» **Work to complete**
**a)** Name every person identified by name in the article on State v. Robinson.
**b)** Reproduce the article on State v. Robinson from "The RJA was" up to and including "in state courts.", substituting "infamous" for "notorious".
**c)** Carry on the article on State v. Robinson past its final sentence.

Top of Excerpted text

On August 14 2020, the North Carolina Supreme Court issued a decision in State v. Robinson, ruling that Marcus Robinson, a Black man sentenced to death in 1994, must have his life sentence reinstated. Mr. Robinson, along with three other individuals, had successfully challenged his death sentence under North Carolina’s Racial Justice Act (RJA) with substantial claims that race was a significant factor during the selection of his capital jury. The North Carolina legislature repealed the RJA and attempted to make that repeal retroactive to Mr. Robinson’s case.
The North Carolina Supreme Court held today that retroactively applying the RJA repeal is a violation of the North Carolina State Constitution’s double jeopardy provision. The NAACP Legal Defense and Educational Fund, Inc. (LDF), which filed an amicus brief in support of Mr. Robinson and the three other death penalty defendants in July 2018, and Carlos Mahoney, Esq., local counsel on the amicus brief, laud the court’s rightful decision.
“By reinstating Mr. Robinson’s life sentence under the Racial Justice Act, the North Carolina Supreme Court made clear that the taint of racial bias should never touch a death penalty case. Critically, in its decision, the court expressly recognized the ineffectiveness of state courts in rooting out racial discrimination in jury selection, which damages the integrity of the judicial process, especially in death penalty cases,” said Jin Hee Lee, LDF’s Senior Deputy Directory of Litigation. “In the current climate, when the systemic racism in our criminal justice system is front and center in the minds of so many Americans, this court’s ruling is a glimmer of hope that racial justice can prevail in a court of law.”
The RJA was a state law that allowed defendants to challenge death sentences if race played a significant role in the decision to seek or impose the death penalty, including decisions to exercise peremptory challenges during jury selection. The Act was a laudable state legislative mandate developed to address the problems of racial discrimination in North Carolina’s death penalty system in direct response to the failures of the United States Supreme Court to do the same in its notorious ruling in McCleskey v. Kemp, an LDF case. Addressing this issue is critically important in North Carolina, which has a well-documented history of excluding Black citizens from jury service in state courts.

Bottom of Excerpted text
Top of Data section

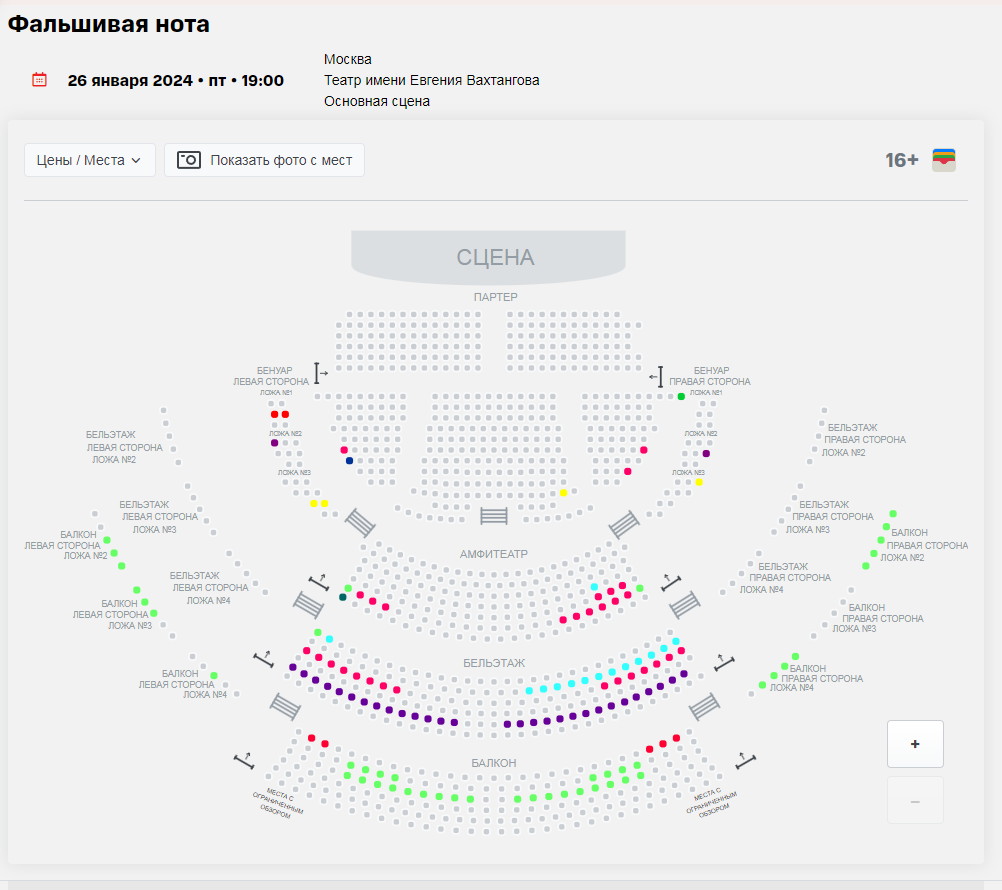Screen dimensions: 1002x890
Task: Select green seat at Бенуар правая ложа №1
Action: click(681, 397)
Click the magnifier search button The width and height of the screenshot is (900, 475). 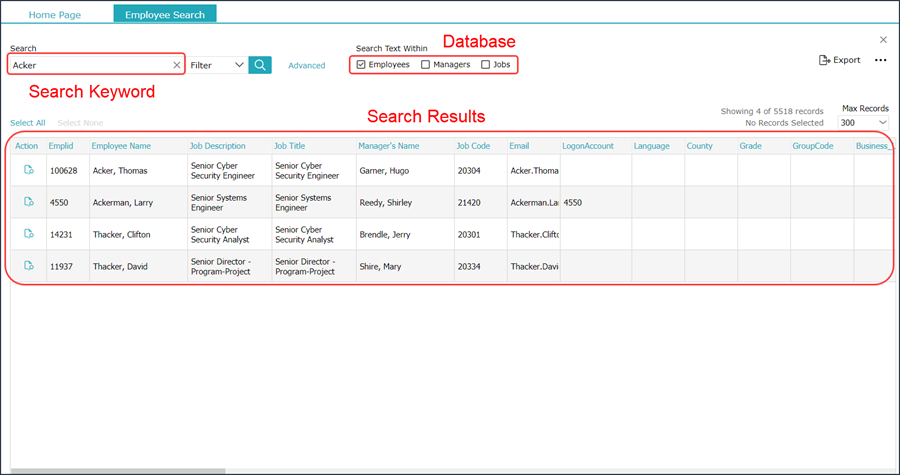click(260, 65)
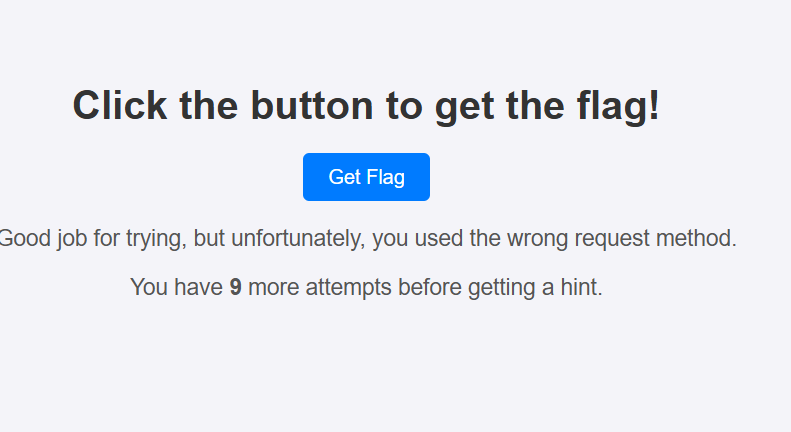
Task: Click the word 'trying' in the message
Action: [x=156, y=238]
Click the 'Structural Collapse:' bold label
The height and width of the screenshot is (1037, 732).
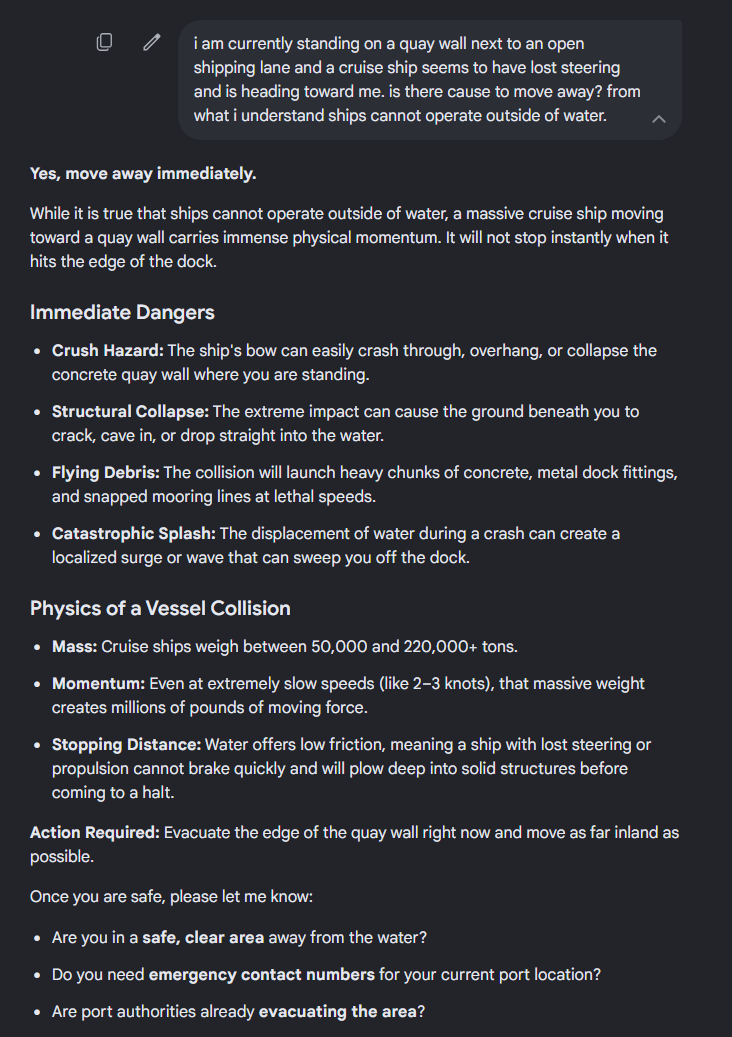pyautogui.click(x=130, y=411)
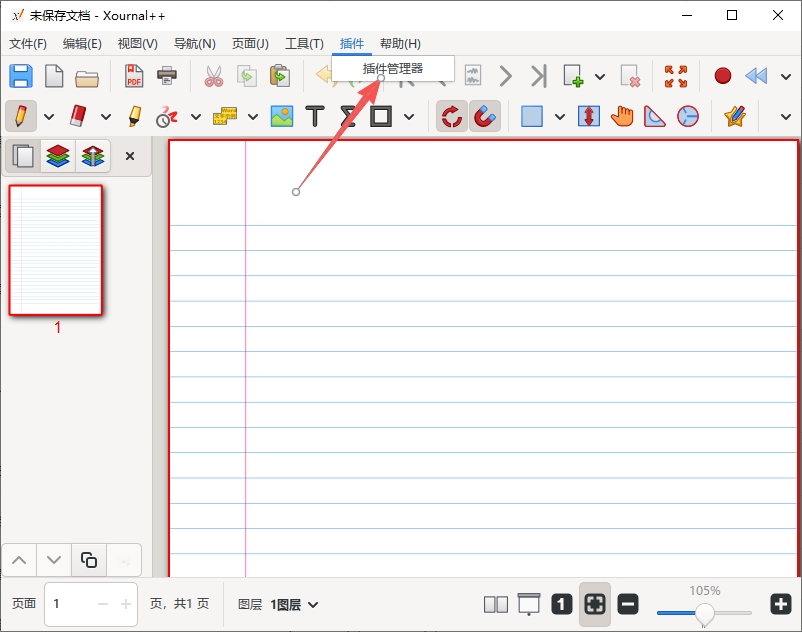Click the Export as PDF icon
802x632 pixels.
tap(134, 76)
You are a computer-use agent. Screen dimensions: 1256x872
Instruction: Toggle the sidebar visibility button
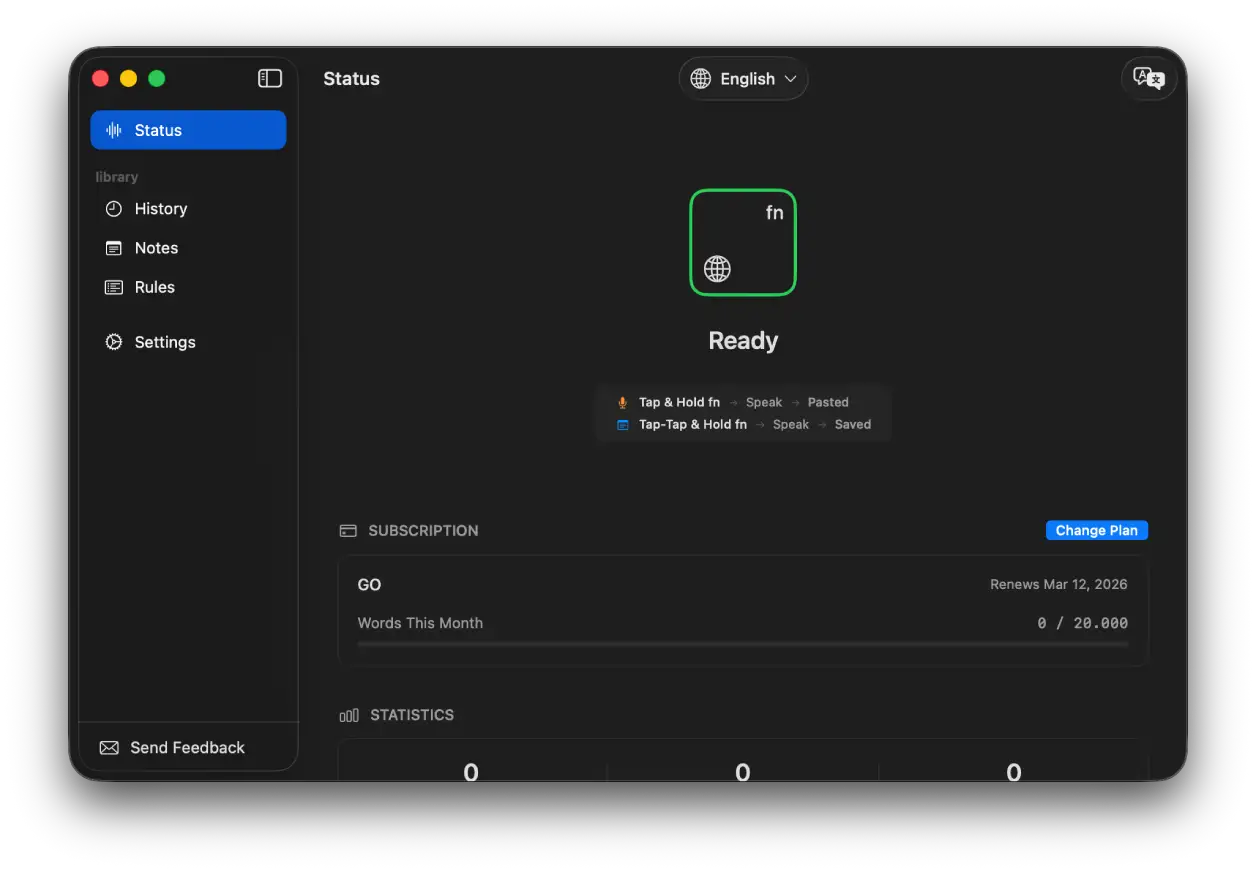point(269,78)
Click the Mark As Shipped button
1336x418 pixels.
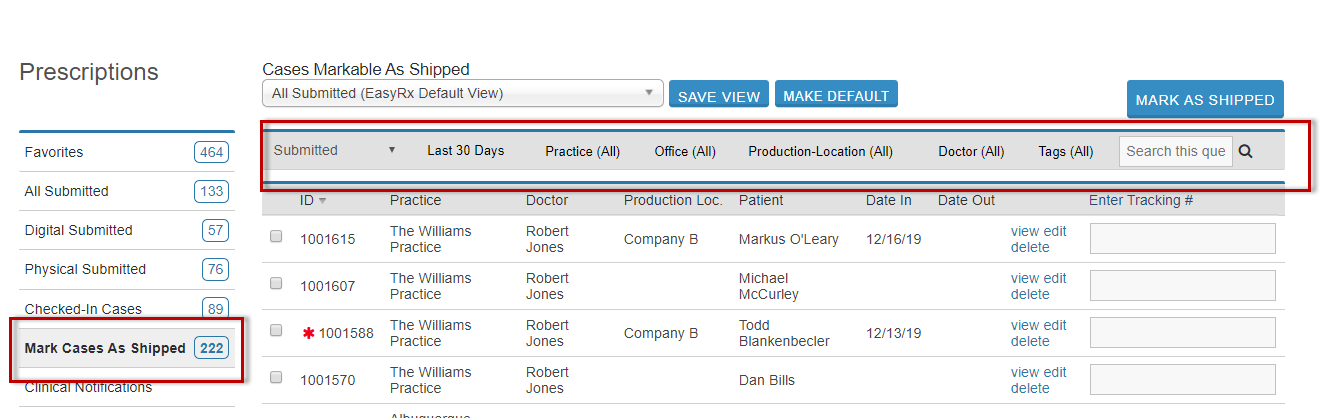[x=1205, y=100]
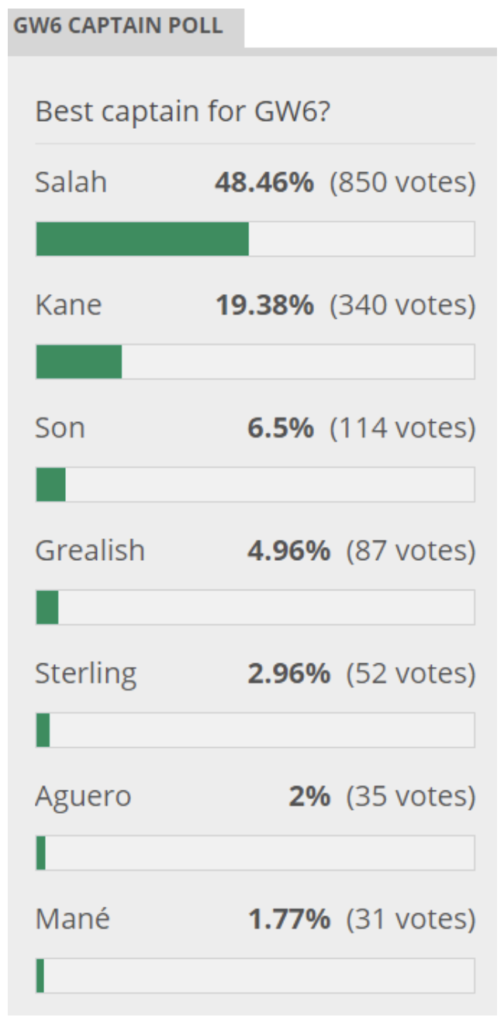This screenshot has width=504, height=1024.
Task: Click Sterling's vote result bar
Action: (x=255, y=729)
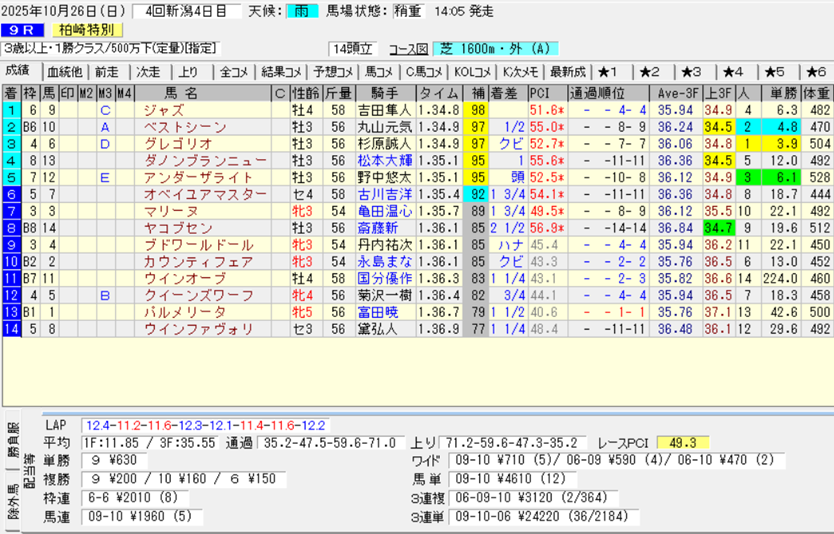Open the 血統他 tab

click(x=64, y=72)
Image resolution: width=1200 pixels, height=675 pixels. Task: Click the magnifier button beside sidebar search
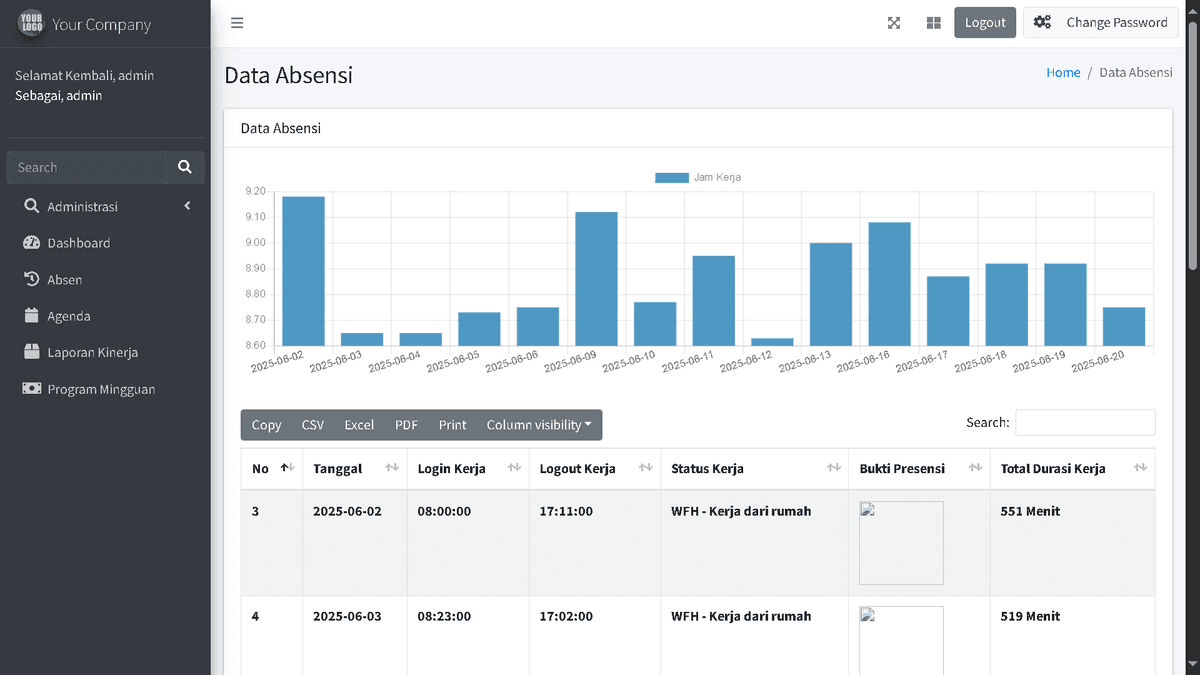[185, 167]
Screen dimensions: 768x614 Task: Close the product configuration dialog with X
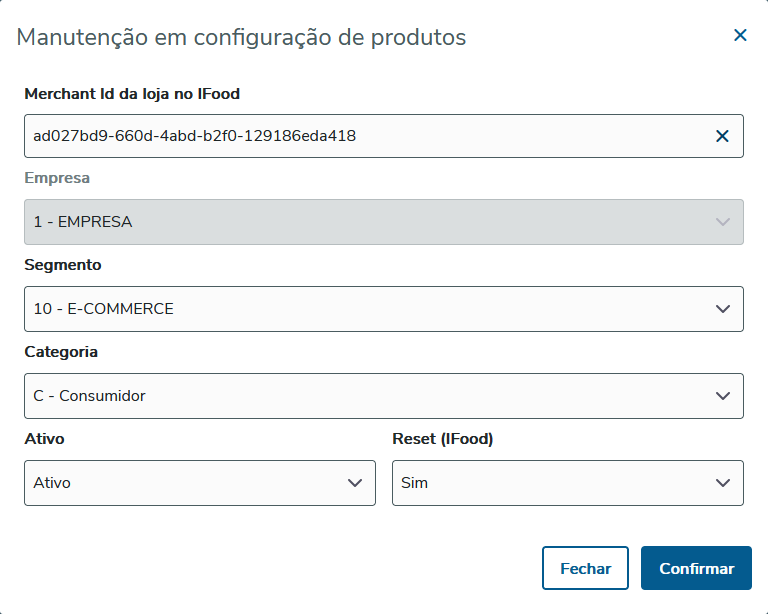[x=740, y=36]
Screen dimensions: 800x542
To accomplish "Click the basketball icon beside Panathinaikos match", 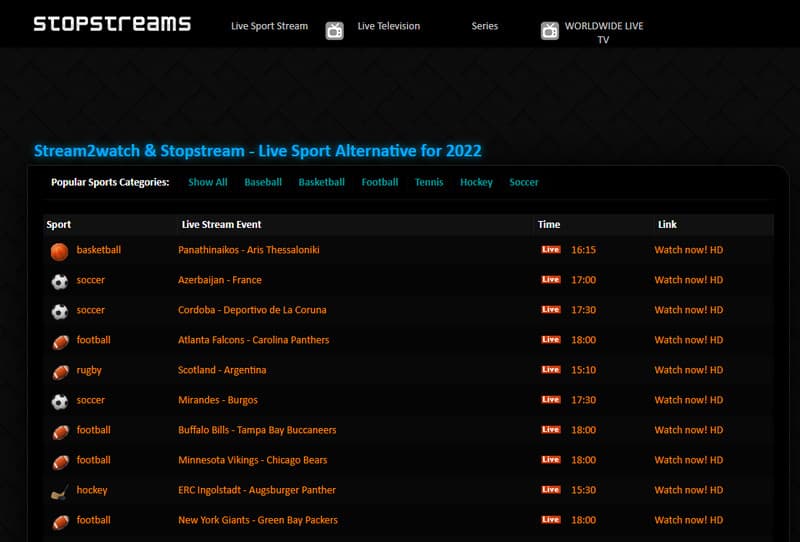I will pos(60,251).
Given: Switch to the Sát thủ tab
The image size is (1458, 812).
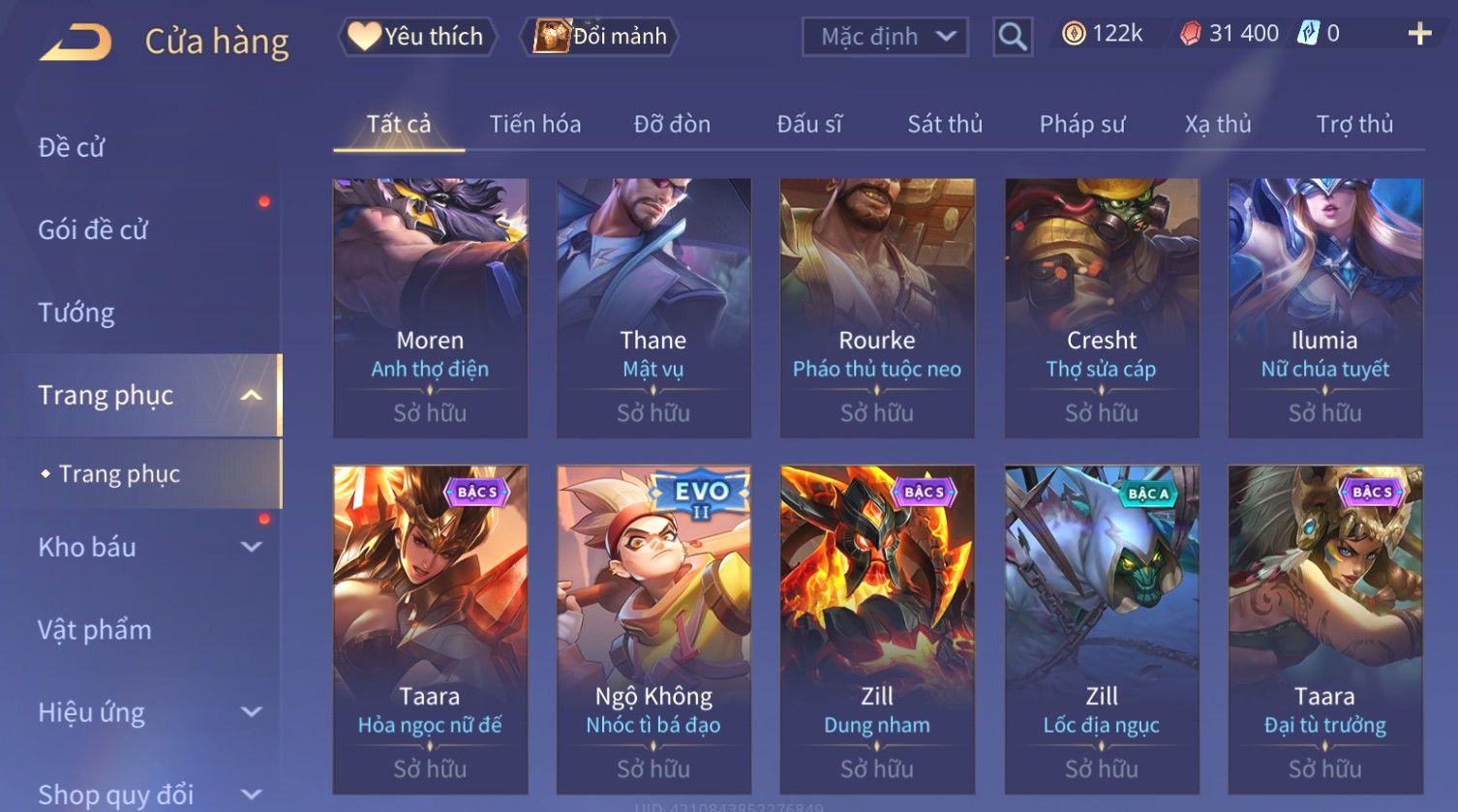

Bottom of Data section

» **Solved tasks**
**a)** Marcus Robinson, Carlos Mahoney, Jin Hee Lee

**b)**
The RJA was a state law that allowed defendants to challenge death sentences if race played a significant role in the decision to seek or impose the death penalty, including decisions to exercise peremptory challenges during jury selection. The Act was a laudable state legislative mandate developed to address the problems of racial discrimination in North Carolina’s death penalty system in direct response to the failures of the United States Supreme Court to do the same in its infamous ruling in McCleskey v. Kemp, an LDF case. Addressing this issue is critically important in North Carolina, which has a well-documented history of excluding Black citizens from jury service in state courts.

**c)**
Mr. Robinson was the first individual on North Carolina’s death row to pursue a claim under the RJA, and he successfully proved that racial discrimination infected his trial and sentencing. However, in 2013, North Carolina’s General Assembly repealed the RJA and made it retroactive, reinstating Mr. Robinson’s death sentence after he had already established that it was based on racially-biased proceedings. Today’s decision means that Mr. Robinson will never again face the threat of having his death sentence re-instated because the North Carolina Supreme Court, as the highest court in North Carolina, is the final arbiter of state constitutional claims.
In our 2018 amicus brief, LDF asked the North Carolina Supreme Court to grant relief, such as a new sentence or an opportunity to challenge claims of racial bias, to defendants (including Mr. Robinson) whose death sentences were tainted by race discrimination in jury selection. We argued that the court could not ignore the blatant statistical evidence of racial discrimination in the selection of juries in these cases — and emphasized that failure to grant relief would amount to the court condoning racial bias in the administration of justice, including the imposition of death sentences.